TASK REQUIREMENTS:
Transcribe the listing below only from the line with "874x464 pixels. How" up to and including the line with "How do I perform: Activate".

DATASET:
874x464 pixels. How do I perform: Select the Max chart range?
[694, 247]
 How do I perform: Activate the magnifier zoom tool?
...
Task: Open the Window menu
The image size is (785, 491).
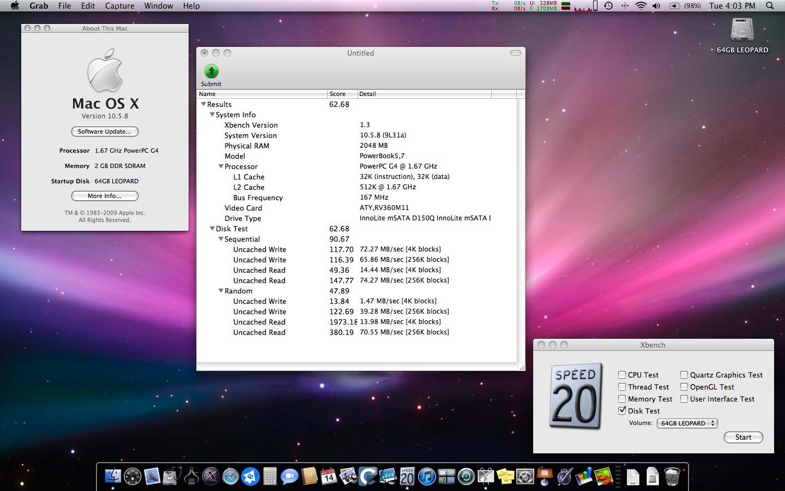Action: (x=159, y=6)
* * *
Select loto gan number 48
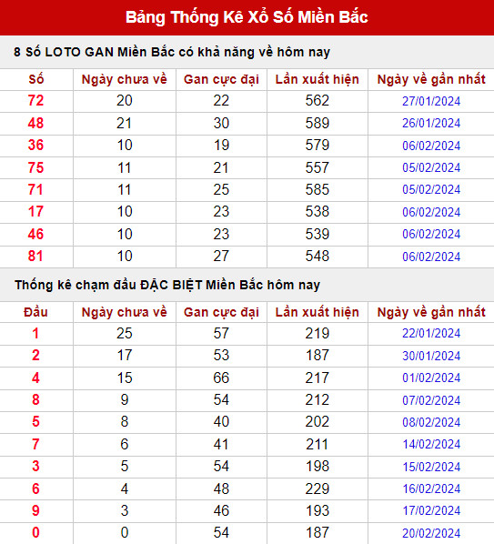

TASK RESULT:
874x464 pixels. How do I perform: Select the Max chart range?
[694, 247]
 How do I perform: Activate the magnifier zoom tool?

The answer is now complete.